▶ _SELECTED PASSAGE_
Want your Amazon Echo to play Money, Money, Money every time you get paid? Or for your debit card to automatically record every purchase you make on a budgeting spreadsheet? Well, challenger bank Monzo is making a move to become the UK's first smart bank and is using If This Then That (IFTTT) to connect your account to a host of other services.
Monzo's integration with IFTTT lets people build mini ‘applets’ by setting a series of personalised rules automatically triggered by actions in the real world. This is the first time that a bank has linked-up with IFTTT to connect their bank account with a range of other apps and devices.
The possibilities this opens up range from the mundane to the bizarre. You could, for instance, set up an applet that automatically puts a pound into a digital swear jar every time you press an internet-connected button on your desk. Or you could create an applet that rewards you with £5 every time you visit the gym, or adds a track to a Spotify playlist when you spend money at a certain shop. Future versions of the integration will let people set up an applet that flashes their lights every time they get paid.

▶ _DATA SHOWN_
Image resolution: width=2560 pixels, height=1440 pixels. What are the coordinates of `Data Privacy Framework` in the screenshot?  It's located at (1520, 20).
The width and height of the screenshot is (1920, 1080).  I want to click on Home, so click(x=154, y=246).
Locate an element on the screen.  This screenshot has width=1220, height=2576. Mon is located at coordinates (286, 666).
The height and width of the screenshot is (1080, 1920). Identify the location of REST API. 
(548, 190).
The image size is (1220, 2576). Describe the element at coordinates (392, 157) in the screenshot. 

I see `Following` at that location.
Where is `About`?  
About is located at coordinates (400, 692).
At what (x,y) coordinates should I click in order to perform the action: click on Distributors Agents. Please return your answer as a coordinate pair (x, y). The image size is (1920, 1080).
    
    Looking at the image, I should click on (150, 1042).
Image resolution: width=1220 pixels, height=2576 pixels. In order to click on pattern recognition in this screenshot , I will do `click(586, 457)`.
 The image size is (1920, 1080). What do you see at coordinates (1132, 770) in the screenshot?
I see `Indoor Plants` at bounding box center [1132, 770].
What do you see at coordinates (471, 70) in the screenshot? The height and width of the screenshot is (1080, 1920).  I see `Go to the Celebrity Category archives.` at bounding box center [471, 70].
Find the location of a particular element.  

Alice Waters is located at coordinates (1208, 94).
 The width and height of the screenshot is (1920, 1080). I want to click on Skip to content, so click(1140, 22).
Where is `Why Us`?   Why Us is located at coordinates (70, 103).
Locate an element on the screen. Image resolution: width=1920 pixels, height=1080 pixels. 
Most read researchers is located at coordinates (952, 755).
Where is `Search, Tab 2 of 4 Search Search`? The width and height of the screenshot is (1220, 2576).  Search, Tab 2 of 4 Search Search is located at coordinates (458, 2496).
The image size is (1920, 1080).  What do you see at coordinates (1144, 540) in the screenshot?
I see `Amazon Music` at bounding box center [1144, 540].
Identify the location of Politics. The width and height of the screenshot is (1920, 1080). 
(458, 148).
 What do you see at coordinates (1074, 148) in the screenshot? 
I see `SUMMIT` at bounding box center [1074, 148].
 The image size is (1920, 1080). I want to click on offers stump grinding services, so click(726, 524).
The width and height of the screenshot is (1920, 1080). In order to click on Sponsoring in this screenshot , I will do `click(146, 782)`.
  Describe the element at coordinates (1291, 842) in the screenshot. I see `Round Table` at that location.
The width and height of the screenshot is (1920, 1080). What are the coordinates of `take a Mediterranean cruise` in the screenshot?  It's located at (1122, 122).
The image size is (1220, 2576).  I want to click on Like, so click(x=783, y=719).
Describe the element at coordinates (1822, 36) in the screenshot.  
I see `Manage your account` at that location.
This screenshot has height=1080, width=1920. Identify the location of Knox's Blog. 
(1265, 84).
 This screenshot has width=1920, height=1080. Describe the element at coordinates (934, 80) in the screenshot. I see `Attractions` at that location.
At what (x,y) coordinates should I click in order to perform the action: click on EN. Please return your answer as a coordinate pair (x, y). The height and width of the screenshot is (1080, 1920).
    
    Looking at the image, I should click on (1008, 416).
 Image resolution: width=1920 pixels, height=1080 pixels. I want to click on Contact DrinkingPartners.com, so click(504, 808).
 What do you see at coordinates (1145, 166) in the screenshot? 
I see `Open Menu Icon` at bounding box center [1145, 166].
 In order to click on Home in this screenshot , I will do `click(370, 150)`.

▶ _WORK TO COMPLETE_
- a) Rework the Monzo passage by replacing "debit card" with "credit card". Start at the words "Want your Amazon" and stop after "of other services.".
- b) Copy out the records, starting at the line that contains "The width and height of the screenshot is (1920, 1080). What" and stopping after the line that contains "center [1145, 166].".
The records have no connection to the text about Monzo and IFTTT.

▶ _ANSWERS TO THE TASKS_
- a)
Want your Amazon Echo to play Money, Money, Money every time you get paid? Or for your credit card to automatically record every purchase you make on a budgeting spreadsheet? Well, challenger bank Monzo is making a move to become the UK's first smart bank and is using If This Then That (IFTTT) to connect your account to a host of other services.

- b)
The width and height of the screenshot is (1920, 1080). What are the coordinates of `take a Mediterranean cruise` in the screenshot?  It's located at (1122, 122).
The image size is (1220, 2576).  I want to click on Like, so click(x=783, y=719).
Describe the element at coordinates (1822, 36) in the screenshot.  
I see `Manage your account` at that location.
This screenshot has height=1080, width=1920. Identify the location of Knox's Blog. 
(1265, 84).
 This screenshot has width=1920, height=1080. Describe the element at coordinates (934, 80) in the screenshot. I see `Attractions` at that location.
At what (x,y) coordinates should I click in order to perform the action: click on EN. Please return your answer as a coordinate pair (x, y). The height and width of the screenshot is (1080, 1920).
    
    Looking at the image, I should click on (1008, 416).
 Image resolution: width=1920 pixels, height=1080 pixels. I want to click on Contact DrinkingPartners.com, so click(504, 808).
 What do you see at coordinates (1145, 166) in the screenshot? 
I see `Open Menu Icon` at bounding box center [1145, 166].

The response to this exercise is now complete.